Structure prediction on a genomic scale requires a simplified energy function that can efficiently sample the conformational space of polypeptide chains. A good energy function at minimum should discriminate native structures against decoys. Here, we show that a recently developed, residue-specific, all-atom knowledge-based potential (167 atomic types) based on distance-scaled, finite ideal-gas reference state (DFIRE-all-atom) can be substantially simplified to 20 residue types located at side-chain center of mass (DFIRE-SCM) without a significant change in its capability of structure discrimination. Using 96 standard multiple decoy sets, we show that there is only a small reduction (from 80% to 78%) in success rate of ranking native structures as the top 1. The success rate is higher than two previously developed, all-atom distance-dependent statistical pair potentials.
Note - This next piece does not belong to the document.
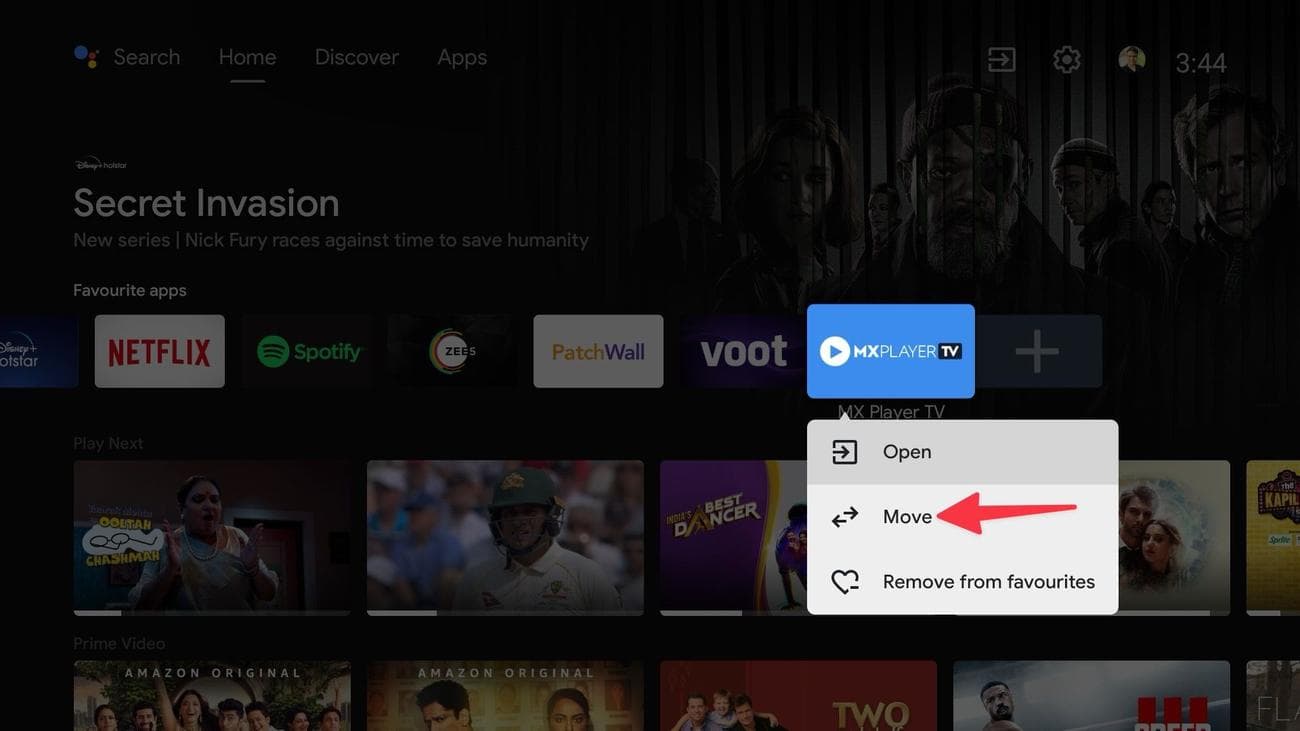Launch PatchWall from favourites
The height and width of the screenshot is (731, 1300).
[x=598, y=351]
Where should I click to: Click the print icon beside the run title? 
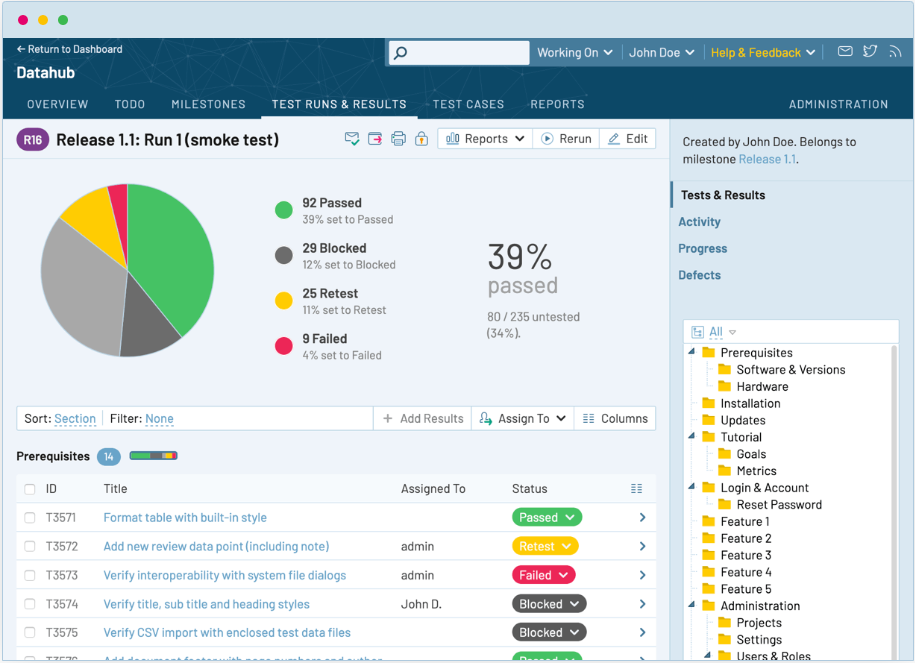[x=398, y=139]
Applied to structure selections of 21 docking decoys without modification, the DFIRE-SCM potential is 29% more successful in recognizing native complex structures than an all-atom statistical potential trained by a database of dimeric interfaces. The potential also achieves 92% accuracy in distinguishing true dimeric interfaces from artificial crystal interfaces. In addition, the DFIRE potential with the C(alpha) positions as the interaction centers recognizes 123 native structures out of a comprehensive 125-protein TOUCHSTONE decoy set in which each protein has 24,000 decoys with only C(alpha) positions. Furthermore, the performance by DFIRE-SCM on newly established 25 monomeric and 31 docking Rosetta-decoy sets is comparable to (or better than in the case of monomeric decoy sets) that of a recently developed, all-atom Rosetta energy function enhanced with an orientation-dependent hydrogen bonding potential.
基因组规模的结构预测需要一个简化的能量函数,该函数能够有效地对多肽链的构象空间进行采样。一个好的能量函数至少应能区分天然结构和诱饵结构。在此,我们表明,最近开发的基于距离缩放的有限理想气体参考状态的残基特异性全原子知识势能(167种原子类型)(DFIRE全原子)可以大幅简化为位于侧链质心的20种残基类型(DFIRE-SCM),而其结构区分能力不会发生显著变化。使用96个标准的多诱饵集,我们表明,将天然结构排在首位的成功率仅略有下降(从80%降至78%)。该成功率高于之前开发的两种全原子距离依赖统计对势能。在未经修改的情况下应用于21个对接诱饵的结构选择时,DFIRE-SCM势能在识别天然复合物结构方面比由二聚体界面数据库训练的全原子统计势能成功29%。该势能在区分真实二聚体界面和人工晶体界面方面也达到了92%的准确率。此外,以Cα位置作为相互作用中心的DFIRE势能在一个包含125种蛋白质的综合TOUCHSTONE诱饵集中识别出123个天然结构,其中每个蛋白质有24000个仅含Cα位置的诱饵。此外,DFIRE-SCM在新建立的25个单体和31个对接Rosetta诱饵集上的性能与最近开发的、通过取向依赖氢键势能增强的全原子Rosetta能量函数相当(在单体诱饵集的情况下优于该能量函数)。